• [Selected passage]
- - -
Before long, Mendicina said, he began to realize that he was looking at the dashboard way more than necessary.
"Now, I might peek at it once or twice a weekend," he said. "If I look at it at 2 a.m. on a Saturday and something's red, they're already working on it -- that's why I have supervisors on the floor."
And if he takes a wee-hours peek at the dashboard, sees red -- and it's not being fixed, he said, he has far deeper problems than slowed production.
"You're only as good as the business is when you're gone," Mendicina said. "If you can't be gone for a week or two -- or a month -- without things falling apart, you're not doing a good job."
That doesn't mean he leaves work behind at the end of the day -- or even when he's on vacation.
"I can't just say I'll be gone for a week and I'm not taking my laptop," Mendi-cina said of vacations.
What he does, however, is strictly limit contact -- telling people he'll be available at a certain time for about an hour each day, "usually early in the morning or in the evening -- at a time that's convenient for my family, and that's when I'll be taking phone calls and checking e-mail. That usually works pretty well."
Dan Stutterheim, president of Kasa Companies, agreed the balance between work-life and life-life can be difficult to find, with texts and phone calls trying to demand immediate attention.
"My wife might say I still haven't," Stutterheim said.
He recently returned from a business trip to India -- where his cell phone didn't work, he said. He said that lack of connection had its positive points.
"It let me focus on what I was there to do," Stutterheim said.
He did have his laptop, so he could still check e-mail.
- - -
• [Data]
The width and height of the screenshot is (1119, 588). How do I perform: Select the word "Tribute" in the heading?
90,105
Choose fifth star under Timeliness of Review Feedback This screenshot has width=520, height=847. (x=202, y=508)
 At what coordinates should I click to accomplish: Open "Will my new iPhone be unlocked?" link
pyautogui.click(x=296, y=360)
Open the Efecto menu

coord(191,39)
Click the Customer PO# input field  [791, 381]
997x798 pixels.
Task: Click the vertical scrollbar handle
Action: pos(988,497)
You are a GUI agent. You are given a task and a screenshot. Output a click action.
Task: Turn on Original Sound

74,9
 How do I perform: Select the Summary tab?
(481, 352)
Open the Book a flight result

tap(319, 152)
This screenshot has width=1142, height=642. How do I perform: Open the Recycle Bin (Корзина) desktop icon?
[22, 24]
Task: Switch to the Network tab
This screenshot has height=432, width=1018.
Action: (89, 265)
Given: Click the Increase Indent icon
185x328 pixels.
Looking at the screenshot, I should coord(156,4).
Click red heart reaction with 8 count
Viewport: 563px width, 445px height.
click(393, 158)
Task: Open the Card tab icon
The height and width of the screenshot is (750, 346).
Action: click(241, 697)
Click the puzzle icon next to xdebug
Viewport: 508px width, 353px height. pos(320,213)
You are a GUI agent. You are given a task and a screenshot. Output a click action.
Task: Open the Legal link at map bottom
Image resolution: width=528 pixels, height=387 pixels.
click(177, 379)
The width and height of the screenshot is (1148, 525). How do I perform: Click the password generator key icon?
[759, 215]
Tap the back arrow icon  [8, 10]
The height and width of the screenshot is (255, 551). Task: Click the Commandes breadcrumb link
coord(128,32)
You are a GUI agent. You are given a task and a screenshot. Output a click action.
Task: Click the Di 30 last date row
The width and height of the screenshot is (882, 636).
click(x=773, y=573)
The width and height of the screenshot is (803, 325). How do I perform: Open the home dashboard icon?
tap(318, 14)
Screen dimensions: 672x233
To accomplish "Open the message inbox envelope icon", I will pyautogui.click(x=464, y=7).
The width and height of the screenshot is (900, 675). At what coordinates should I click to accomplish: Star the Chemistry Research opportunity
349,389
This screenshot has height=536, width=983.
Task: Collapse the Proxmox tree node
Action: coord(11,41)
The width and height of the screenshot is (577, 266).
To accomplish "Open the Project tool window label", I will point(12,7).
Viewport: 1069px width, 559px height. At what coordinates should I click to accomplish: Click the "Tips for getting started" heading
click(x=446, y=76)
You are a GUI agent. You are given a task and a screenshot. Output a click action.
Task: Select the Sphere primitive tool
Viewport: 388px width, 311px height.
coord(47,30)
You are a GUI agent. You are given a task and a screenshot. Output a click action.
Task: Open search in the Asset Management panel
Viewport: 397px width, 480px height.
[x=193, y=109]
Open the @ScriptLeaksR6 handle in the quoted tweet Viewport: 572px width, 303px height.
- - -
• [Directions] Reproduce the passage on stepping away from work word for word, from "What he does, however, is" to "still check e-mail.", inclusive.

• [Output for this exercise]
What he does, however, is strictly limit contact -- telling people he'll be available at a certain time for about an hour each day, "usually early in the morning or in the evening -- at a time that's convenient for my family, and that's when I'll be taking phone calls and checking e-mail. That usually works pretty well."
Dan Stutterheim, president of Kasa Companies, agreed the balance between work-life and life-life can be difficult to find, with texts and phone calls trying to demand immediate attention.
"My wife might say I still haven't," Stutterheim said.
He recently returned from a business trip to India -- where his cell phone didn't work, he said. He said that lack of connection had its positive points.
"It let me focus on what I was there to do," Stutterheim said.
He did have his laptop, so he could still check e-mail.